2

was just wondering whether anyone had any thoughts on best practices when working in databricks. It is financially costing a lot to develop within databricks, hence would like to know where else it would be best to develop python code in. With thought also to collaborative work, is there a similar set up to databricks for collaborative work that is free or of little cost to use.
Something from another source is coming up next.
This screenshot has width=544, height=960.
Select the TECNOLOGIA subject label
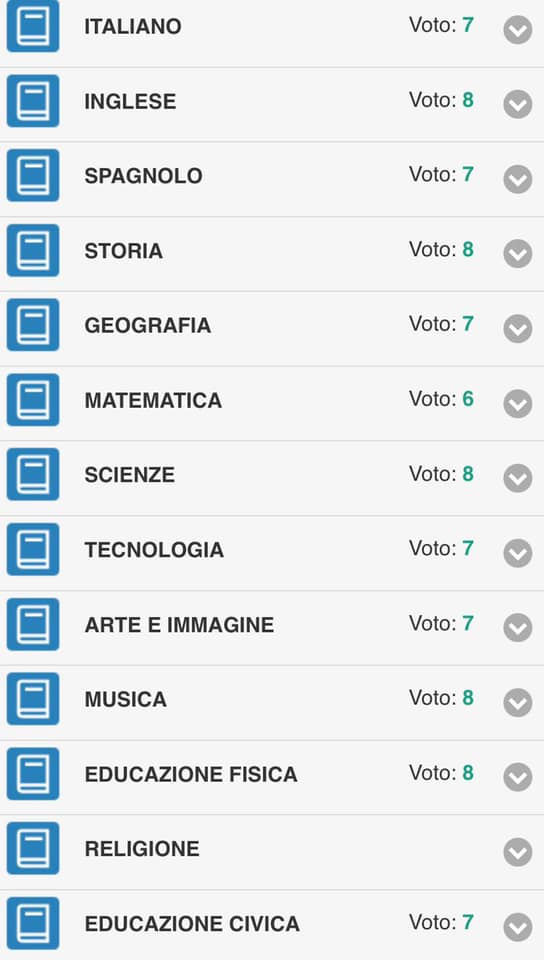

Any suggestions, greatly appreciated!

jpaisley
  • 31
  • 5
  • Work faster? No seriously, this is really hard to answer as we do not know what kind of workload you are talking about and what your definition of *costing a lot* is. I dare say it also depends on the value using databricks brings you. – Peter Bons Feb 26 '20 at 14:49
  • Apologies, by costing a lot I mean the literal expense in $ of using the databricks service. I would not say we were using large amounts of data thus perhaps databricks is not the best system. Would you happen to know another collaborative workspace that could be more cost effective than databricks? – jpaisley Feb 26 '20 at 16:20

1 Answers1

0

The cost of Databricks is really related to the size of the clusters you are running (1 worker, 1 driver or 1 driver 32 workers?), the spec of the machines in the cluster (low RAM and CPU or high RAM and CPU), and how long you leave them running (always running or short time to live, aka "Terminate after x minutes of inactivity". I am also assuming you are not running the always on High Concurrency cluster mode.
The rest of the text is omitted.